• _WHAT YOU WILL DO_:
1 > Give back the stretch of the interview on attacking Iran from "MT: One of the" through "with air power.", switching "one-time limited shot" to "single limited strike".
2 > In the interview on attacking Iran, how many missiles does Ritter say Saddam Hussein fired?

There are two conditions that we are legally allowed to engage in military operations. Militaries are bound by the charter of the United Nations' Article 51, legitimate self-defense, and a Chapter 7 resolution passed by the Security Council authorizing military force to be used. If we attack Iran void of any of these, especially when it can be shown that we have hyped up a threat in defense of pre-emption — I think the Nuremberg Tribunals from 1946 have set a clear precedent with Judge Jackson condemning German generals to death for invading Denmark and Norway in the same premise of pre-emption. It is quite clear this is illegal. Unfortunately the Nuremburg Tribunals don't have any weight when it comes to prosecution of the law.

The international community has not agreed upon a definition of what pre-emptive aggression is, and what the consequences of such are. Let's keep in mind if we attack Iran we're guilty of no more than what we're already guilty of in attacking Iraq. Hyping up a threat where one doesn't exist, going to war void of any legitimacy, violating everything we claim to stand for. Yet we don't see any war crimes tribunals being convened for the Bush administration over Iraq.

 

MT: One of the scenarios that's been raised has Israel launching the first strike, prompting a response from Iran that would then pull us in.

Ritter: I think Israel is capable of doing a one-time limited shot into Iran. One has to take a look at the distances involved and the complexity of military operations ... the lack of friendly airspace between corridors into and out of Iran. It's nice to talk about an Israeli attack, but the reality is far different. Israel had trouble dominating Hezbollah right on its own border with air power.

I think Israel could actually go into Iran and get their butts kicked. It may not go off as well as they think it's going to go off. It is too long of a distance, too much warning for the Iranians. The Iranians are too locked-in; they're too well prepared. It doesn't make any sense. Israel doesn't have the ability to sustain a strike. Like I said, they might be able to pull off a limited one-time shot. But I think the fallout from that would be devastating for the United States. As much as we've worked to get an Arab alliance against Iran, that would just fall apart overnight with an Israeli attack. No Muslim state will stand by and defend Israel after it initiated a strike against Iran. It just will not happen. And the United States knows this. I just think it's ludicrous to talk about an Israeli attack.

I think what we're looking at is an American attack. It's the only viable option both in terms of initiation and sustainment of the strike. Israel might be drawn in after that. There's no doubt in my mind the Iranians will launch missiles against Israeli targets, either directly or through proxies, and that Israel will suffer. This is something I try to warn all my Israeli friends about. If you think Saddam Hussein firing 41 missiles was inconvenient, wait until the Iranians fire a thousand of them. It goes well beyond an inconvenience; it becomes a national tragedy. And then the escalation that can occur from there.

• _MATERIAL PROVIDED_:
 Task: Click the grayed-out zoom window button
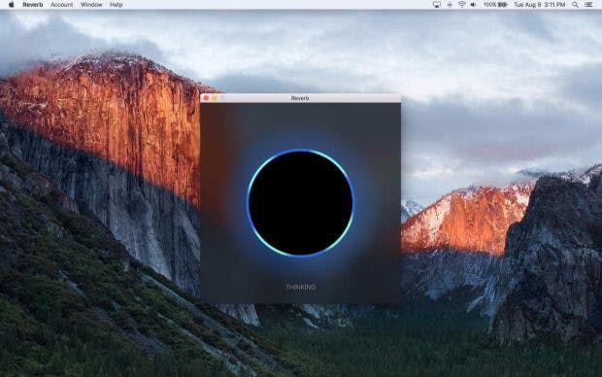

• _ACTIVITY ANSWERS_:
1 >
MT: One of the scenarios that's been raised has Israel launching the first strike, prompting a response from Iran that would then pull us in.

Ritter: I think Israel is capable of doing a single limited strike into Iran. One has to take a look at the distances involved and the complexity of military operations ... the lack of friendly airspace between corridors into and out of Iran. It's nice to talk about an Israeli attack, but the reality is far different. Israel had trouble dominating Hezbollah right on its own border with air power.

2 > 41 missiles.